L’ancien leader libyen Kaddhafi ne manquait jamais l’occasion d’affirmer qu’il n’avait apporté que prospérité à son pays. Pour de nombreux analystes, ce cas reste une exception : un homme fort peut en effet prendre des mesures draconiennes, et exécuter avec succès ce qu’il pense être le mieux pour l’économie de son pays. Mais…

Longtemps au pouvoir

Dans les autres cas, démontre Jan Luiten van Zanden, « avec le temps qui passe, l’équilibre entre les intérêts privés et ceux du pays se distord, ce qui est néfaste pour l’économie. La qualité de la gestion diminue, le cercle autour du Grand leader se corrompt et pille les caisses de l’Etat. Et quand la situation se dégrade, on met les imprimeries de monnaie en marche, ce qui cause une inflation sans fin ».

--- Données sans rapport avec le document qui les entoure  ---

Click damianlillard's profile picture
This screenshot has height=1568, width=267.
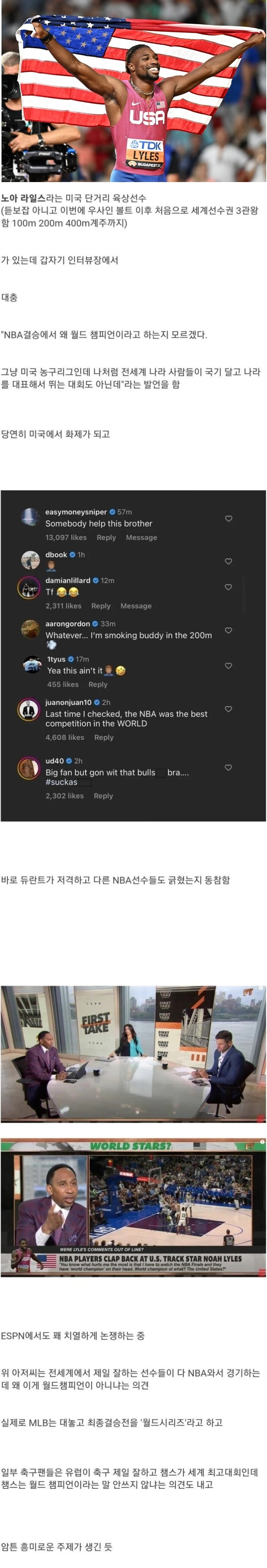pyautogui.click(x=28, y=588)
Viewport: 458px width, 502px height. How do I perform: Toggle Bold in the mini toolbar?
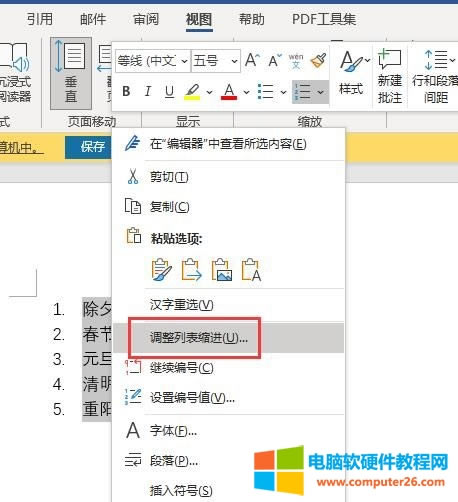click(x=126, y=91)
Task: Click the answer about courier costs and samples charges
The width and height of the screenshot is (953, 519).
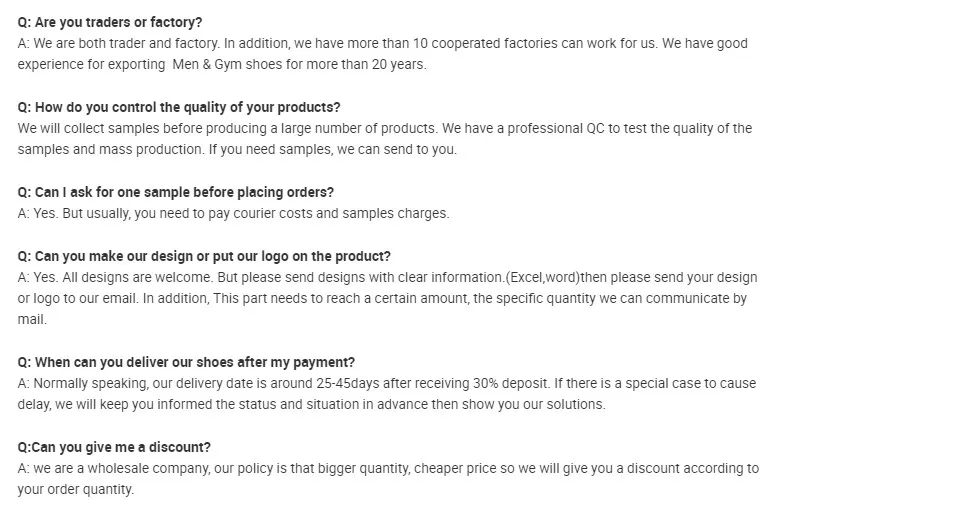Action: tap(233, 214)
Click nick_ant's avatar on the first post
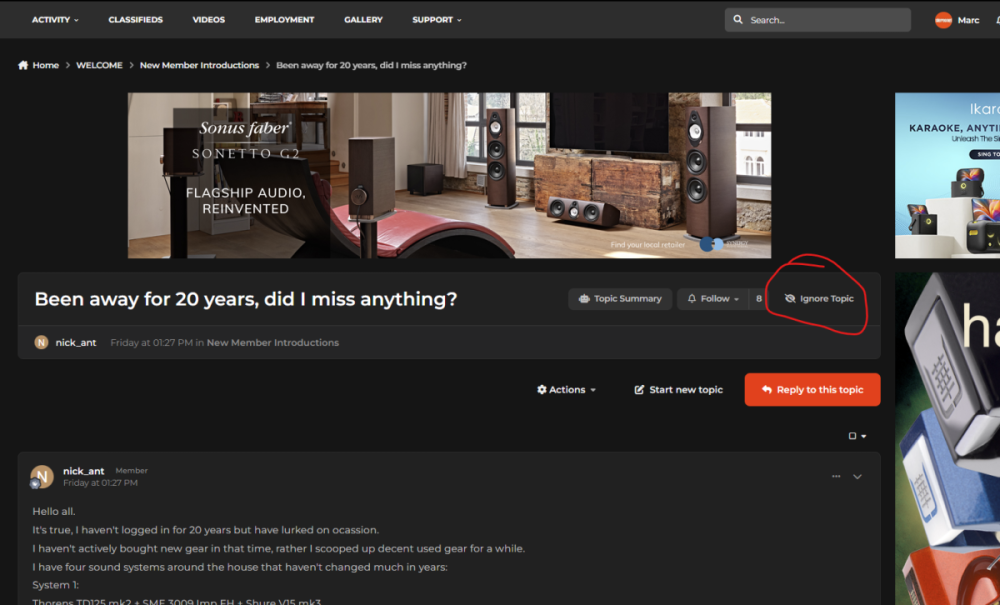Screen dimensions: 1000x605 tap(41, 477)
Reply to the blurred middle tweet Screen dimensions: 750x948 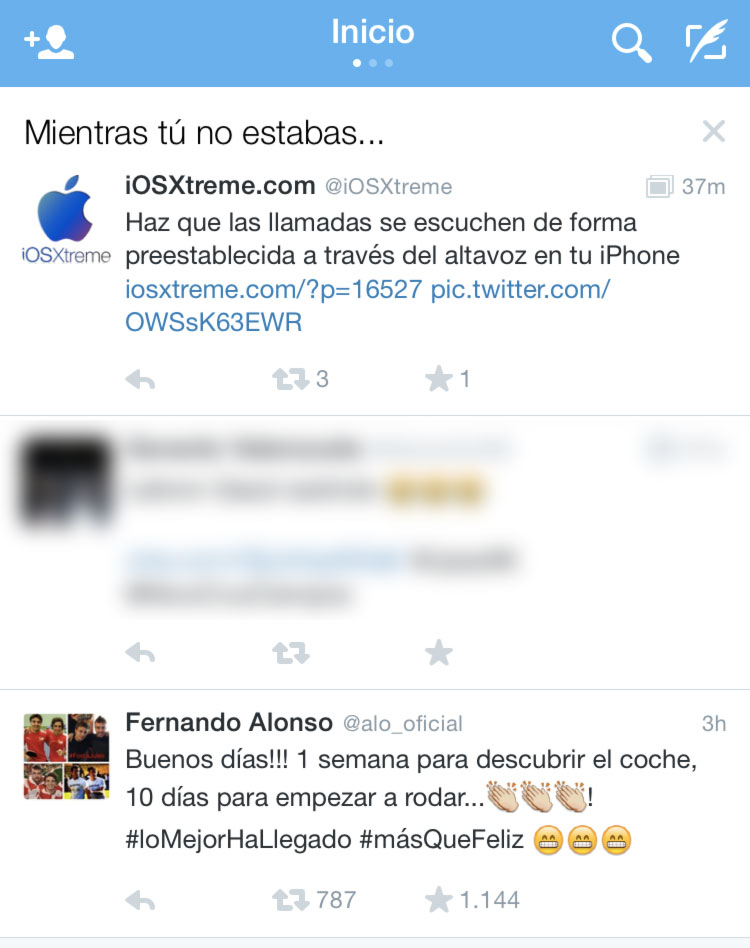click(140, 653)
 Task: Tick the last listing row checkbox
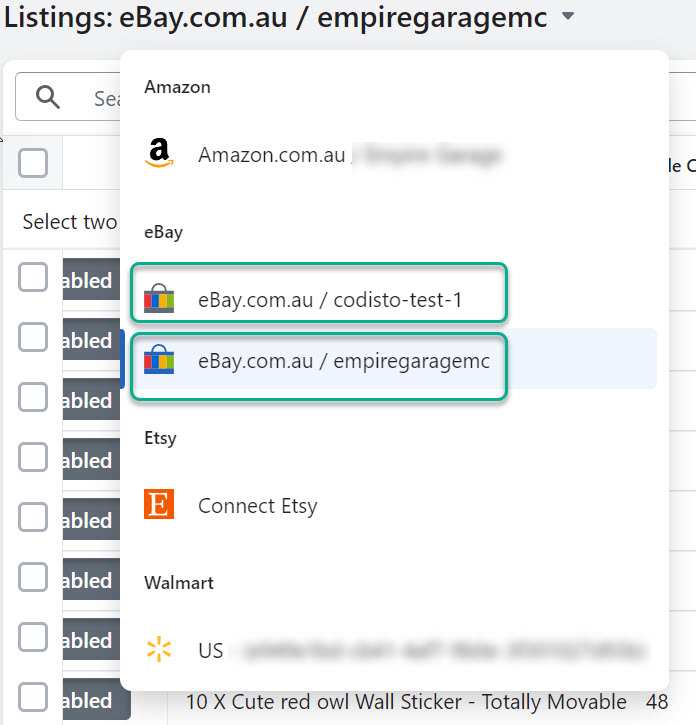(x=33, y=697)
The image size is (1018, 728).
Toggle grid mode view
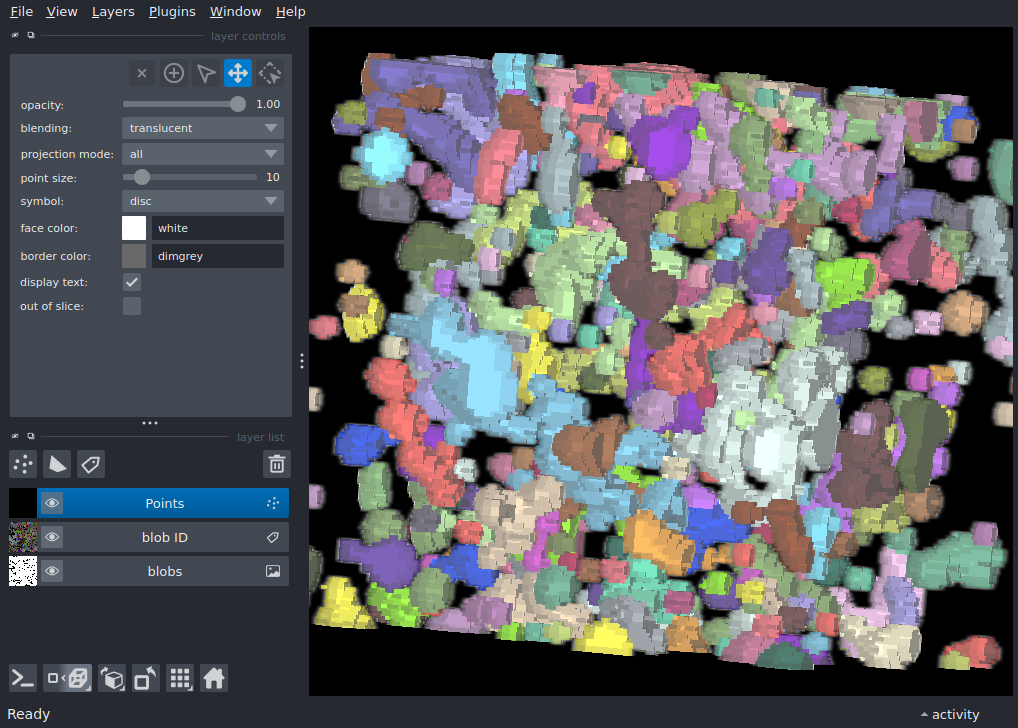click(x=180, y=678)
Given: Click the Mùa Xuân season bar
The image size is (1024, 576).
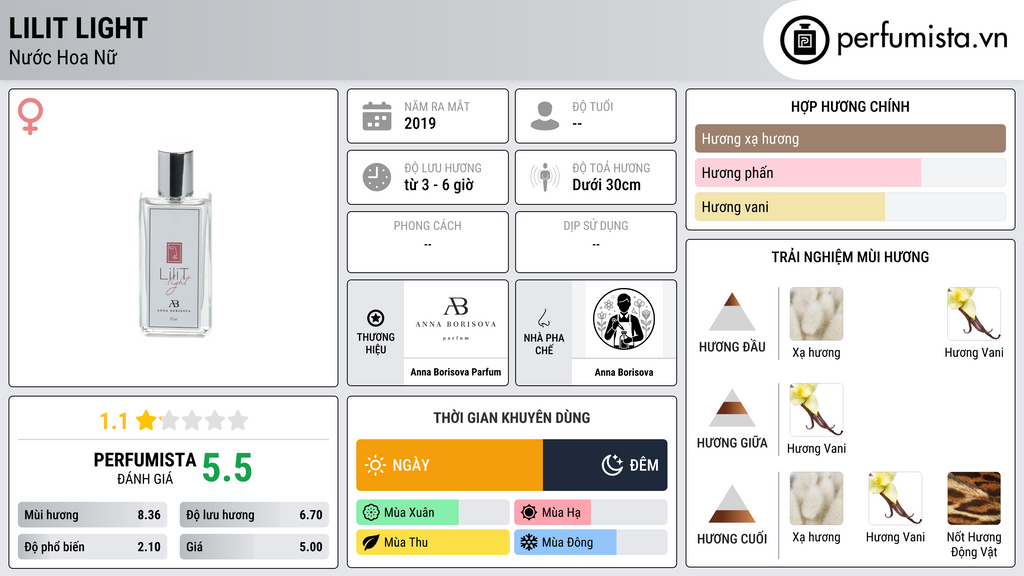Looking at the screenshot, I should click(x=433, y=513).
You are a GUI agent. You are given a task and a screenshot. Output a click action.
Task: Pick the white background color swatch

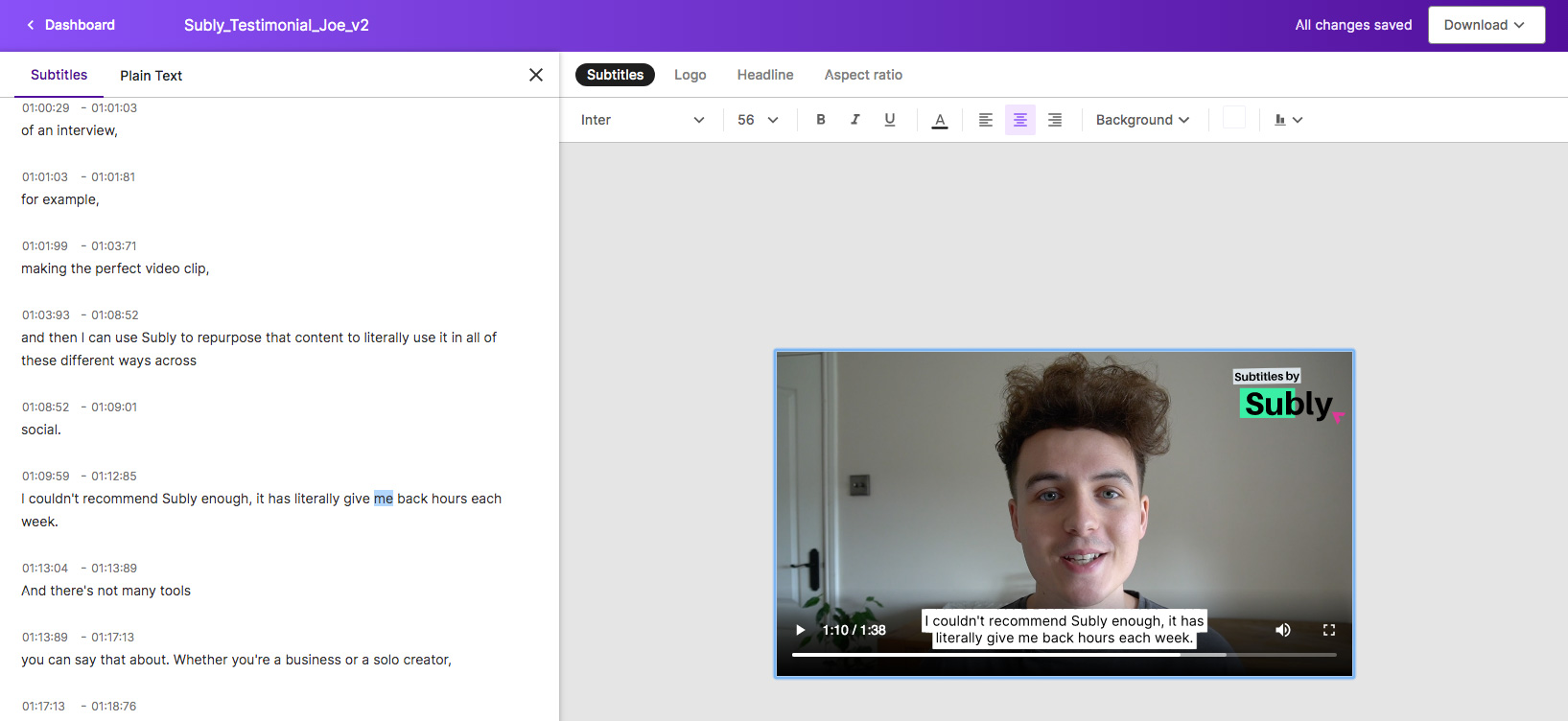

En Afrique, écrit Van Zanden, un président met en moyenne dix ans au pouvoir. Kaddhafi a battu le record avec 42 ans en fonction, mais Robert Mugabe du Zimbabwe et le président ougandais Museveni, qui ont respectivement 32 ans et 26 ans au pouvoir, ne sont pas loin non plus. Comparez ça avec le monde occidental, où un président ou un chef du gouvernement est en moyenne trois à quatre ans au pouvoir. Ce n’est pas pour rien, le pouvoir corrompt ».

Mesures punitives

Mais un dictateur est-il seul responsable ? La pauvreté ou le malaise économique ne sont-ils pas souvent la conséquence de sanctions économiques ? « Elles contribuent certainement au déclin, assure Van Zanden. Le Zimbabwe en est un exemple. Mais des mesures punitives n’ont été appliquées que dans un nombre limité de cas. Je pense que l’on doit voir ces mesures d’un œil positif : les sanctions sont parmi les seuls moyens dont la communauté internationale fait usage pour faire pression sur une dictature ».

Coûts

D’un point de vue scientifique, un changement de régime ne peut être que positif pour l’économie d’un pays. Son impact peut même être mesuré. « Chaque année de dictature supplémentaire fait baisser la croissance de 0,10 à 0,15%. Donc si un dictateur est au pouvoir depuis 20 ans, la croissance sera de 2,5% de moins qu’un pays comparable sans dictateur. C’est un effet gigantesque. L’Afrique et le Moyen-Orient paient un prix élevé pour leurs dictateurs », conclut Van Zanten.